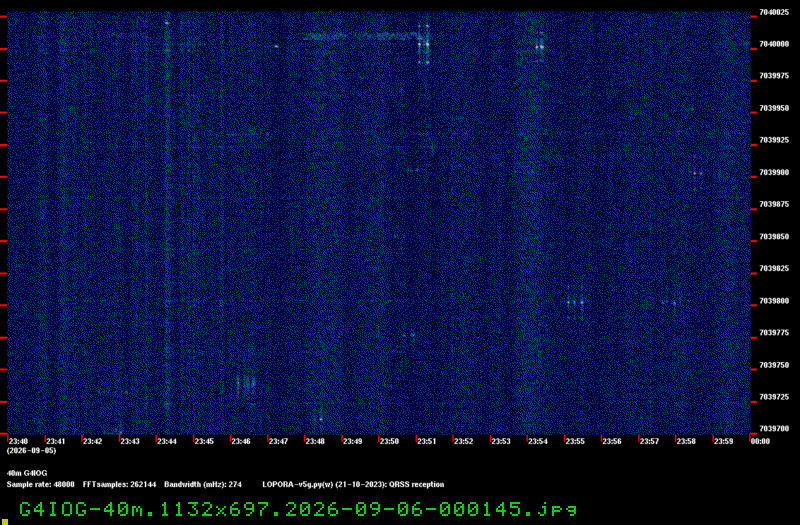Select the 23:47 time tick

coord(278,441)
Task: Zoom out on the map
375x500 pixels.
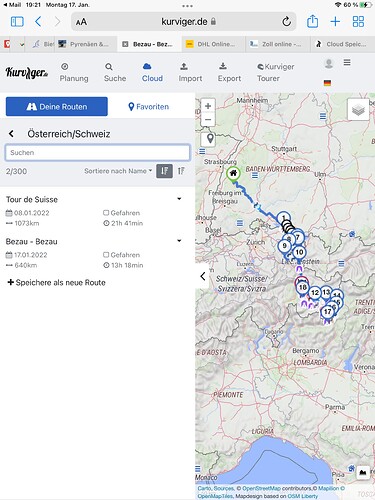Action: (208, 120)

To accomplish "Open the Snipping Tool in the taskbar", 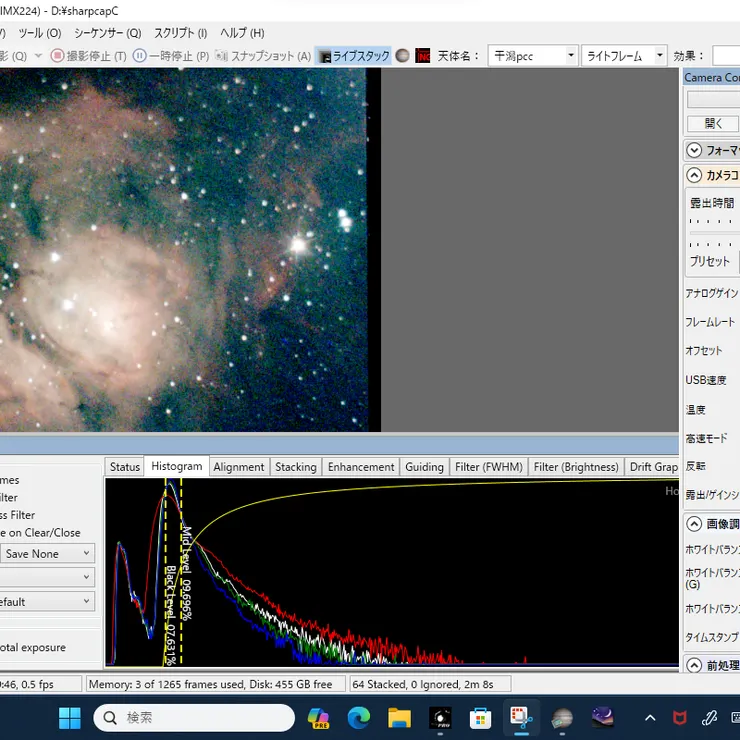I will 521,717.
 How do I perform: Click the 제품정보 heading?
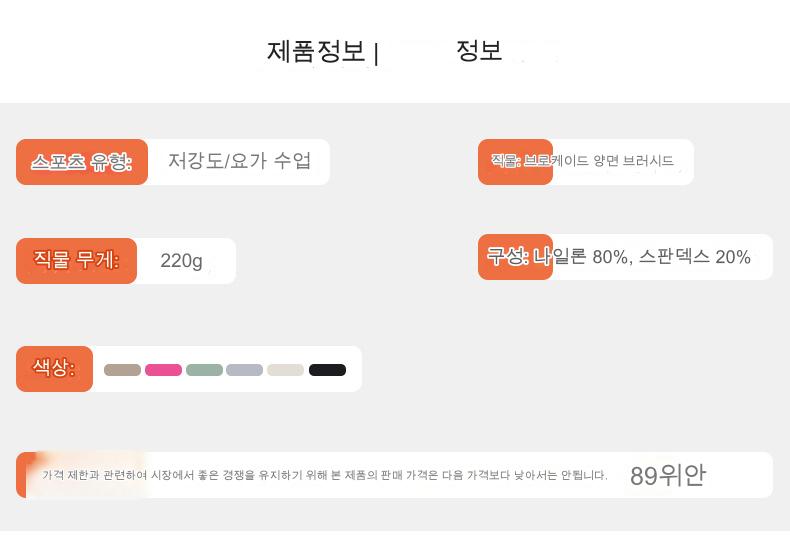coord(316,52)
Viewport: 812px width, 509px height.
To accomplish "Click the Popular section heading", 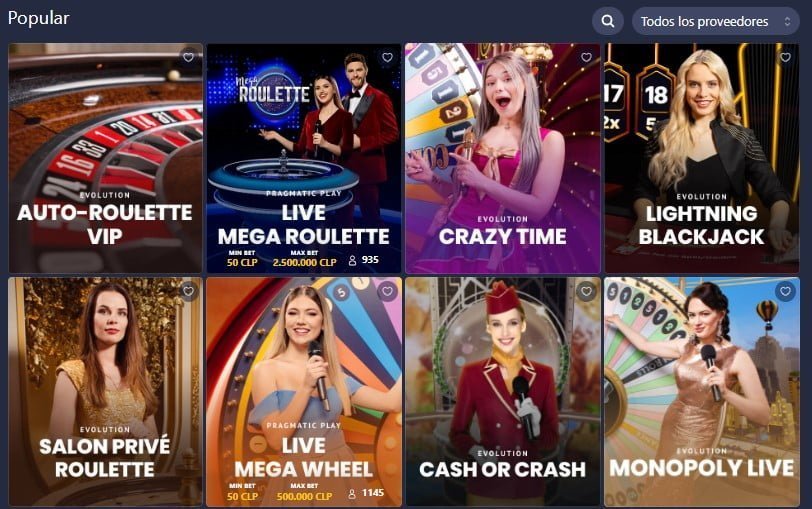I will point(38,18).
━━━━━━━━
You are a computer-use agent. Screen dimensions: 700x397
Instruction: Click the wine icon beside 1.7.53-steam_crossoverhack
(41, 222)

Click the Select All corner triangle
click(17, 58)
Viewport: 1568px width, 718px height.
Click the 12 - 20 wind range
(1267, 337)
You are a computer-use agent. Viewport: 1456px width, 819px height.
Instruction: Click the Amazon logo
━━━━━━━━
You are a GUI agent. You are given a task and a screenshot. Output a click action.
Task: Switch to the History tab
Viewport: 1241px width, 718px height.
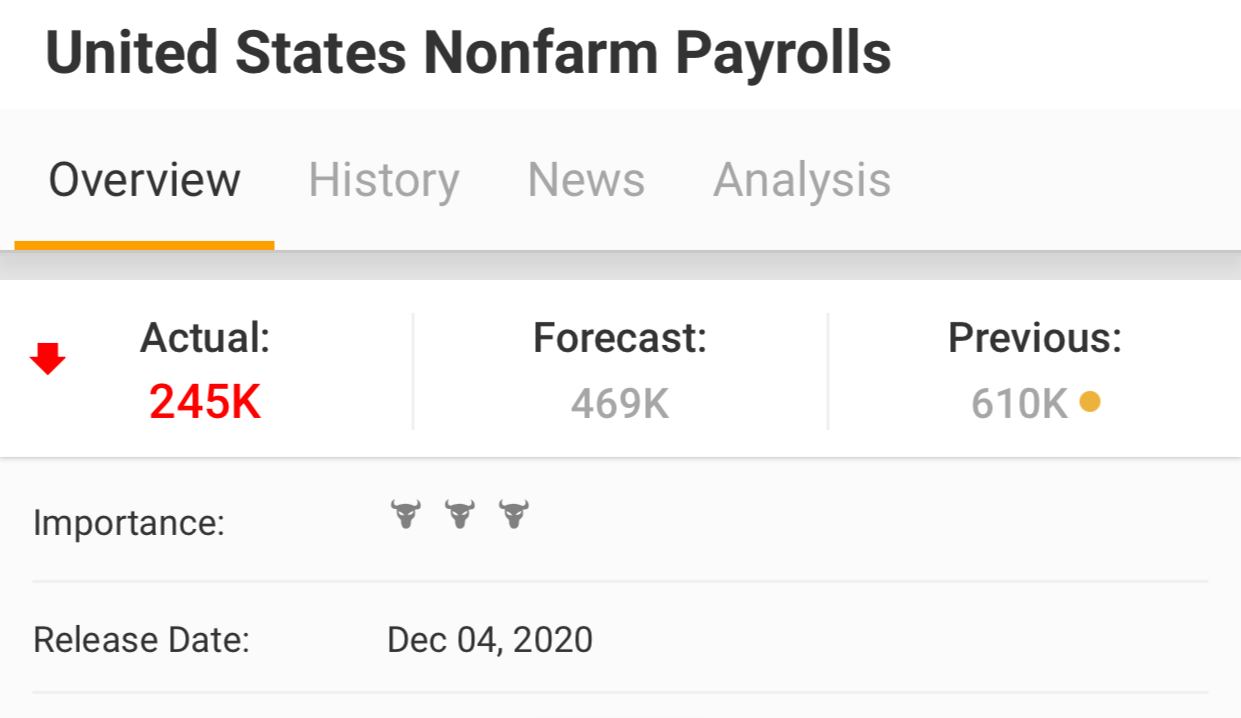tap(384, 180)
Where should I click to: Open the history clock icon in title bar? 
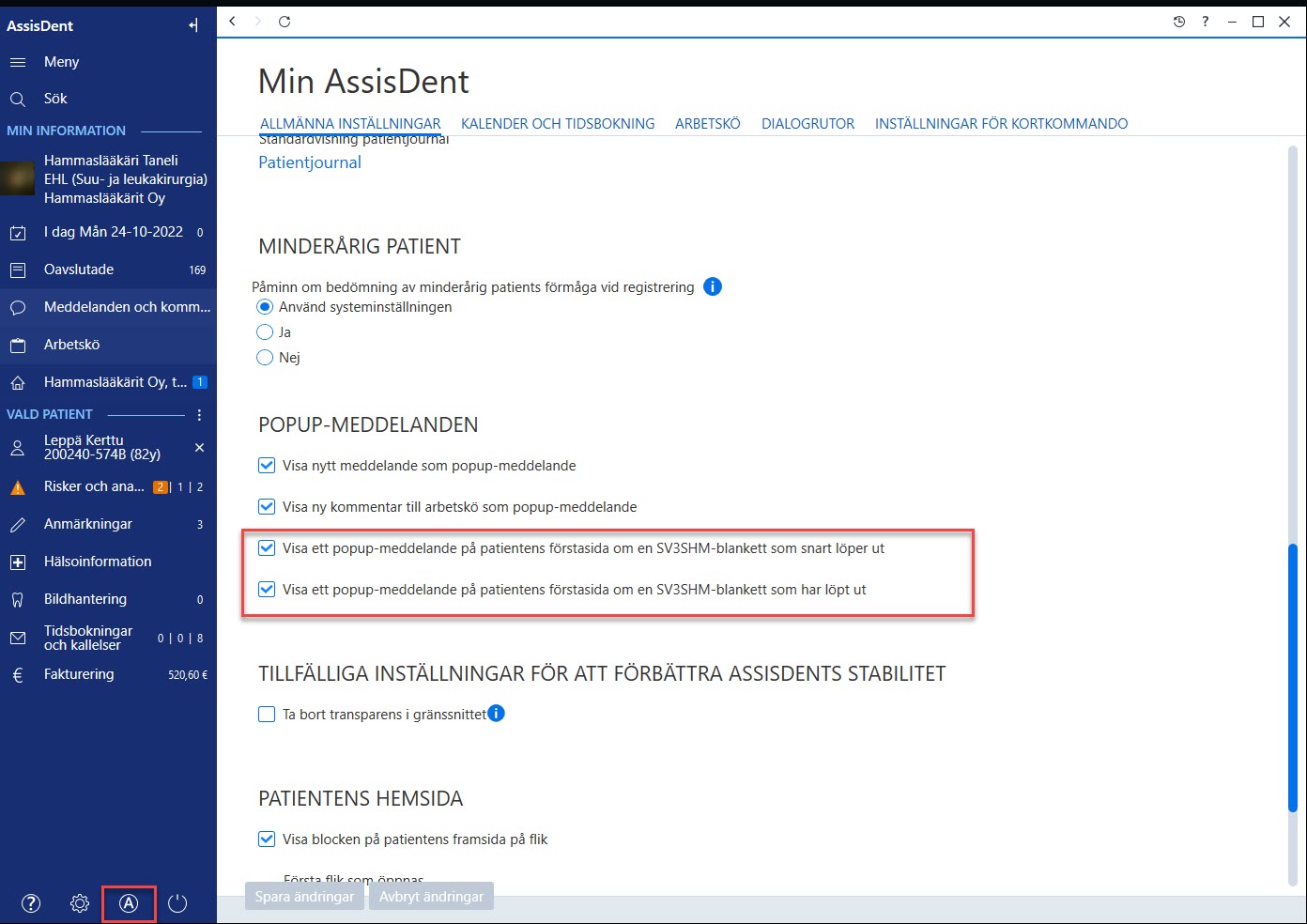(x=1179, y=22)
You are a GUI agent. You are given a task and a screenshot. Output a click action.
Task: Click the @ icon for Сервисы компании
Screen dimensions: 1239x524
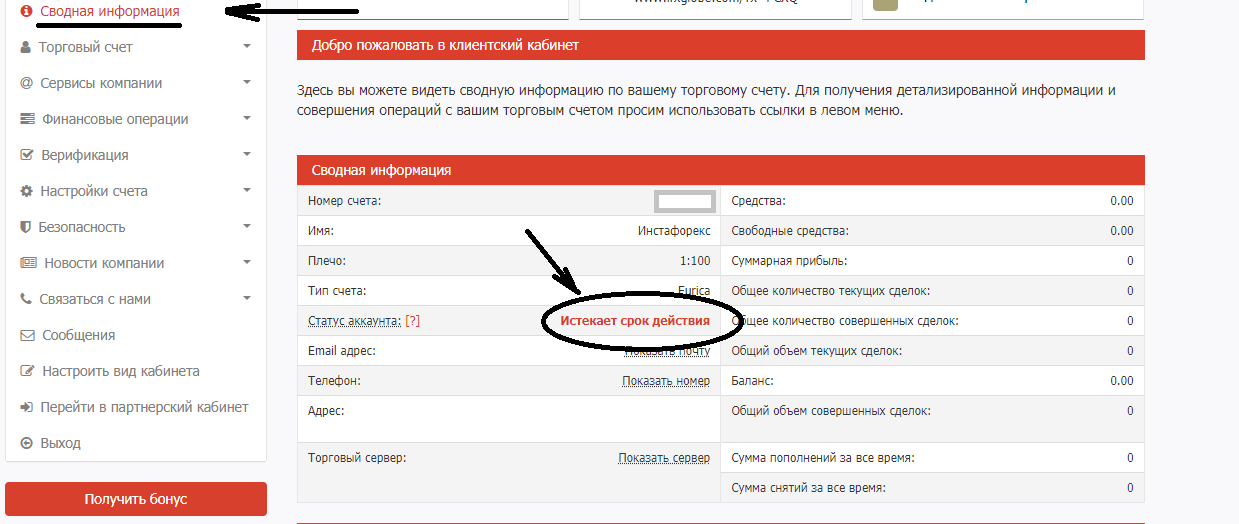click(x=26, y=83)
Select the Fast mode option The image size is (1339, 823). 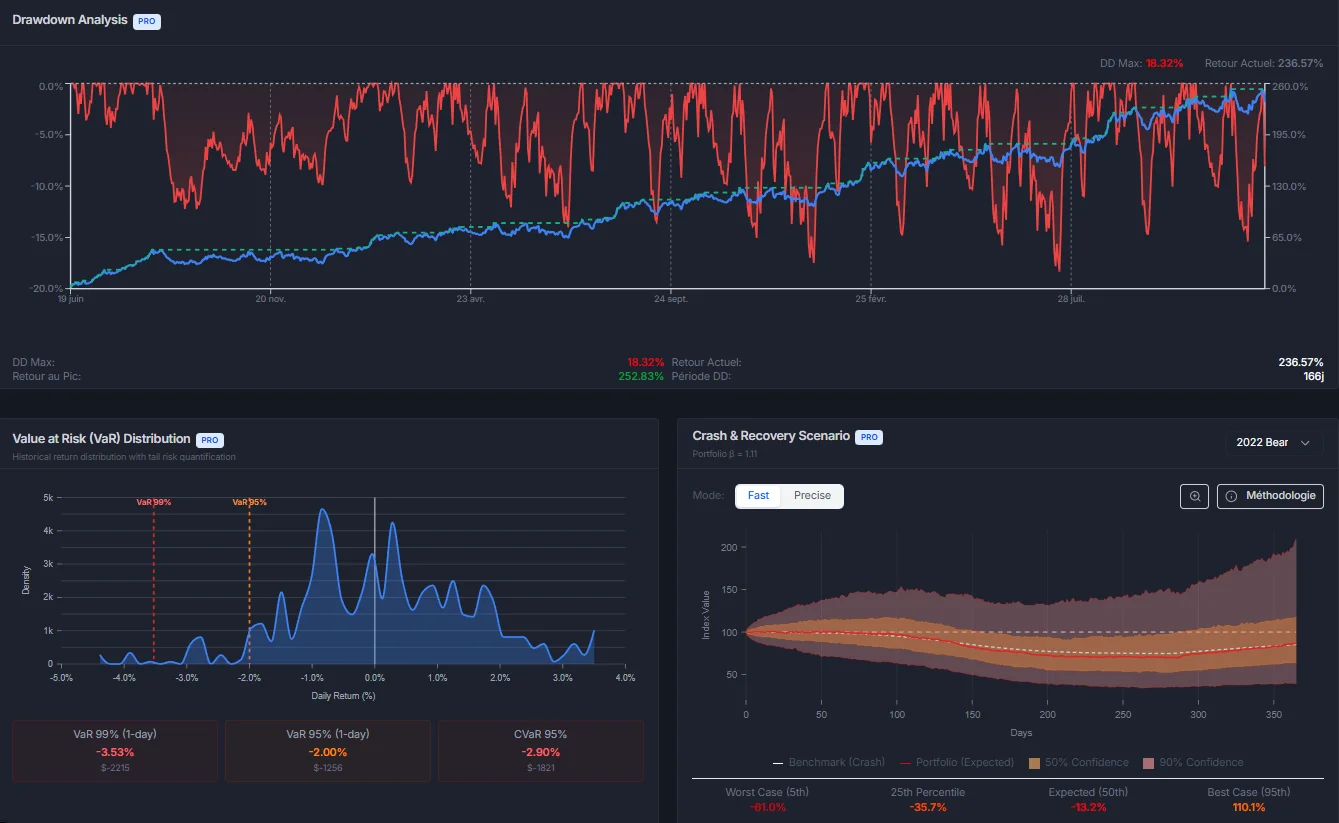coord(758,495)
━━━━━━━━
Your instructions: Output the lines above exactly, but only those between the line holding "You are a computer-use agent. Screen" and the line holding "Instruction: Click the Amazon logo", inclusive.

Result:
You are a computer-use agent. Screen dimensions: 700x397
Instruction: Click the wine icon beside 1.7.53-steam_crossoverhack
(41, 222)

Click the Select All corner triangle
click(17, 58)
Viewport: 1568px width, 718px height.
Click the 12 - 20 wind range
(1267, 337)
You are a computer-use agent. Viewport: 1456px width, 819px height.
Instruction: Click the Amazon logo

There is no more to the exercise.